**Task objective**
Go through the records below and copy out every line holding "menu".

**Provided records**

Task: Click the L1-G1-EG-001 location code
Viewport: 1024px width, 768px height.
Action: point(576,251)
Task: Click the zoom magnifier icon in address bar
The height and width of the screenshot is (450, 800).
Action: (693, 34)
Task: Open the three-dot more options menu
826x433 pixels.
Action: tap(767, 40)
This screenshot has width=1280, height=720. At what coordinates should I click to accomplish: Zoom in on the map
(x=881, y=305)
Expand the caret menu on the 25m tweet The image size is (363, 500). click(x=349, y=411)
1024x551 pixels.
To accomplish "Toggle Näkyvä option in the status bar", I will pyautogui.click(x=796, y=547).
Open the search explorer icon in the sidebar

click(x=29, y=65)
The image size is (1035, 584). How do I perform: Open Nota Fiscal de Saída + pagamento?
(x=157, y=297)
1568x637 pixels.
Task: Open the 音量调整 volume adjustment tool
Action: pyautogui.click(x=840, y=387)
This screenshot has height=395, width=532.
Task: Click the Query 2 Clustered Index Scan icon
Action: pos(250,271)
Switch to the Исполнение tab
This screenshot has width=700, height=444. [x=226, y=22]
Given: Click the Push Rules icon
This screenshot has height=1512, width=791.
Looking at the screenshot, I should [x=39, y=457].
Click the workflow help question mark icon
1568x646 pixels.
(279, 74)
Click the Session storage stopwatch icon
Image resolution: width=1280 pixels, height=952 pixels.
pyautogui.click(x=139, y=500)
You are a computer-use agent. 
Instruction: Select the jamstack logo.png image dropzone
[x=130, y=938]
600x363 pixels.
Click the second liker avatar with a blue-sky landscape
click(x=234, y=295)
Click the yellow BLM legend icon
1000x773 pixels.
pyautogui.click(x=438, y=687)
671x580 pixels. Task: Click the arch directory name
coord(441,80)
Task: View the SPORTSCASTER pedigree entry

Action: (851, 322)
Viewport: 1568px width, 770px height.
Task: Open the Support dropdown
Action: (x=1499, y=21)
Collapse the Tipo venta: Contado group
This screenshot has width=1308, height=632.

**The completed task**
Task: Open the three-dot more options menu
Expand the caret menu on the 25m tweet The image size is (363, 500). click(x=349, y=411)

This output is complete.